Task to carry out: Set out the listing word for word. End with the line that contains "Click the Atalanta club logo".
-- -- --
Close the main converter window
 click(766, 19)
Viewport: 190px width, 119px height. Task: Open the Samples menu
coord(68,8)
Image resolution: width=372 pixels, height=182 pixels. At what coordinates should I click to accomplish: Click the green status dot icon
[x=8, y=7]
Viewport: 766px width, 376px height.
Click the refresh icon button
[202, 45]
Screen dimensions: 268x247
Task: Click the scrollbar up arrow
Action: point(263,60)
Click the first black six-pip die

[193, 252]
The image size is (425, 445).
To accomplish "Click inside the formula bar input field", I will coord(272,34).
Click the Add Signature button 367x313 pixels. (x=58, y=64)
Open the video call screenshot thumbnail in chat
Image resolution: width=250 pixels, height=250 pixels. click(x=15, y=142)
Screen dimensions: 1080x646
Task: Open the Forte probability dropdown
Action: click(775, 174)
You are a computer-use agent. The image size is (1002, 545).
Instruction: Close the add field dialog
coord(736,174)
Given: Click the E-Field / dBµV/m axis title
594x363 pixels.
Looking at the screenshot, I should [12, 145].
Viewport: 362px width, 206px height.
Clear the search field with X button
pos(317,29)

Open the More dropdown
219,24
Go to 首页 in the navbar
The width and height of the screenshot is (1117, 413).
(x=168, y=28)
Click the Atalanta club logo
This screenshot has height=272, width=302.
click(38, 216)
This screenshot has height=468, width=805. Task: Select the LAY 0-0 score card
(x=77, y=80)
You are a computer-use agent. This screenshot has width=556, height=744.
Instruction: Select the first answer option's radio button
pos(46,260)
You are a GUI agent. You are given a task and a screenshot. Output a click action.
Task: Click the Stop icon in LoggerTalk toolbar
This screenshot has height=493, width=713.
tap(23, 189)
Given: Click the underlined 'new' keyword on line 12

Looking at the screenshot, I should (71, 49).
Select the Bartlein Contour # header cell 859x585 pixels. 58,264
-- -- --
The completed task:
Close the main converter window
 click(766, 19)
Viewport: 190px width, 119px height. Task: Open the Samples menu
coord(68,8)
Image resolution: width=372 pixels, height=182 pixels. At what coordinates should I click to accomplish: Click the green status dot icon
[x=8, y=7]
Viewport: 766px width, 376px height.
Click the refresh icon button
[202, 45]
Screen dimensions: 268x247
Task: Click the scrollbar up arrow
Action: point(263,60)
Click the first black six-pip die

[193, 252]
The image size is (425, 445).
To accomplish "Click inside the formula bar input field", I will coord(272,34).
Click the Add Signature button 367x313 pixels. (x=58, y=64)
Open the video call screenshot thumbnail in chat
Image resolution: width=250 pixels, height=250 pixels. click(x=15, y=142)
Screen dimensions: 1080x646
Task: Open the Forte probability dropdown
Action: click(775, 174)
You are a computer-use agent. The image size is (1002, 545).
Instruction: Close the add field dialog
coord(736,174)
Given: Click the E-Field / dBµV/m axis title
594x363 pixels.
Looking at the screenshot, I should [12, 145].
Viewport: 362px width, 206px height.
Clear the search field with X button
pos(317,29)

Open the More dropdown
219,24
Go to 首页 in the navbar
The width and height of the screenshot is (1117, 413).
(x=168, y=28)
Click the Atalanta club logo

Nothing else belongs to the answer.